Opening a Dáil debate on the Covid-19 crisis in the Dáil, Mr Varadkar also said he hoped international air travel would resume through “air bridges” with countries that have suppressed the virus to a similar extent as Ireland.
“This however some weeks away,” he said.
It was “far too soon” for people to book their holidays “but summer is not yet lost”, he added.
The move comes as industry groups - especially in the hospitality sector - pressure the Government to accelerate the lifting of the restrictions, a move favoured by several Ministers.
But the Taoiseach and Minister for Health Simon Harris are reluctant to accelerate the reopening without the endorsement - a sort of “political cover” - from health experts.
In the Dáil, Mr Varadkar said the Government had made “proposals about bringing things forward from phase four to three and three to two” in the roadmap to re-open the economy and society.The Taoiseach stressed, however, that any change would only be made if it was safe to do so.
Green Party leader Eamon Ryan said there had to be wider mental health considerations on some of the timelines to lift restrictions.
Mr Ryan said he accepted decisions must be based on good health advice and the mix of health advice but he said if allowing people to move around the country took place at the start rather than the end of the month “it would have a significant bearing on the viability of the tourism industry into next year and a very significant impact on the return of jobs across the country to cater for those domestic holidaymakers”.
Fianna Fáil leader Micheál Martin said many of the restrictions which made sense when they were introduced did not make as much sense now and he said it was unfortunate the Government stuck “rigidly to its about approach about the easing of restrictions”.
Mr Martin said there is no doubt that “compliance is fraying” and people feel their efforts are being undermined.

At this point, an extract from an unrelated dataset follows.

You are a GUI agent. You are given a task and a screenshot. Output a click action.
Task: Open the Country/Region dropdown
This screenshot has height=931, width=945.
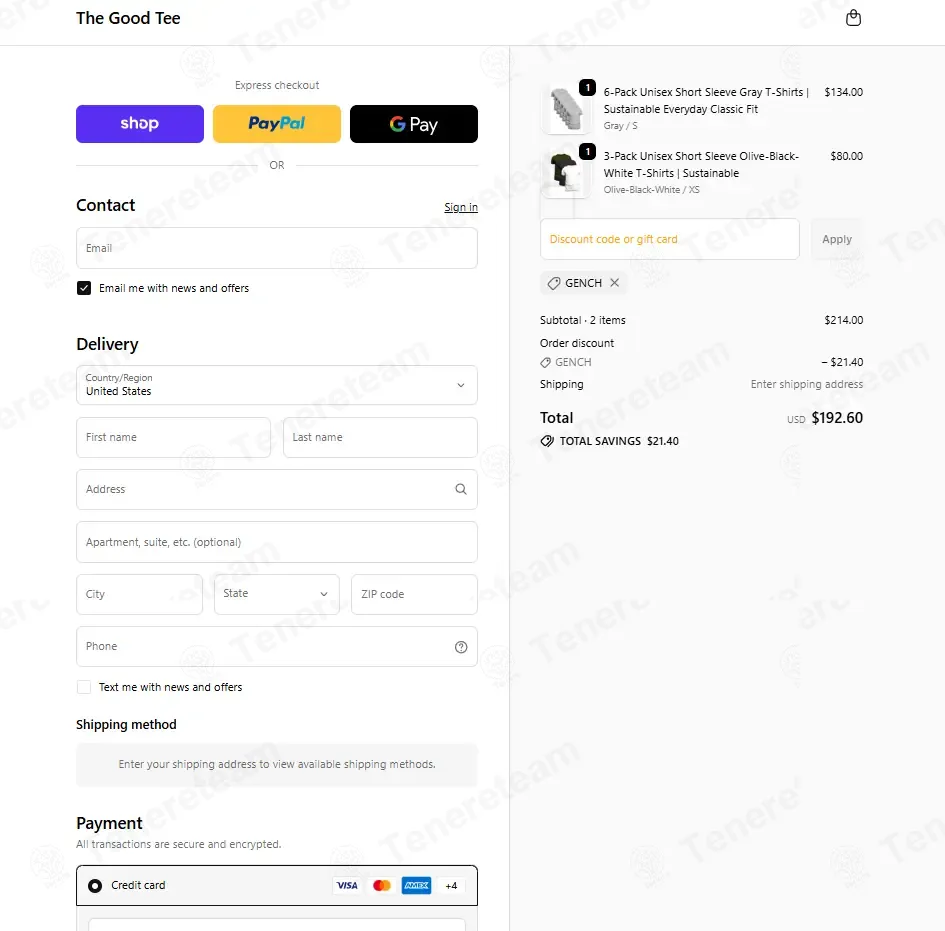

He said the Government must fully explain the rationale for the remaining restrictions.
Meanwhile, an infectious diseases expert has warned that Ireland can not be compared with other European countries which had moved quicker to ease restrictions brought in to control the spread of coronavirus.
Dr Paddy Mallon, professor of microbial diseases at University College Dublin and consultant in infectious diseases at St Vincent’s Hospital in Dublin, said comparisons with other countries “don’t stand up to scrutiny”.
Business group Ibec said lockdown restrictions need to be eased quicker to allow most traders reopen by the end of the month and into July.
Maeve McElwee, Ibec’s director of employee relations, said Ireland has to deal with its economic situation as well as itspublic health issues.
“We are lagging considerably behind lots of our European neighbours in terms of reopening,” she said.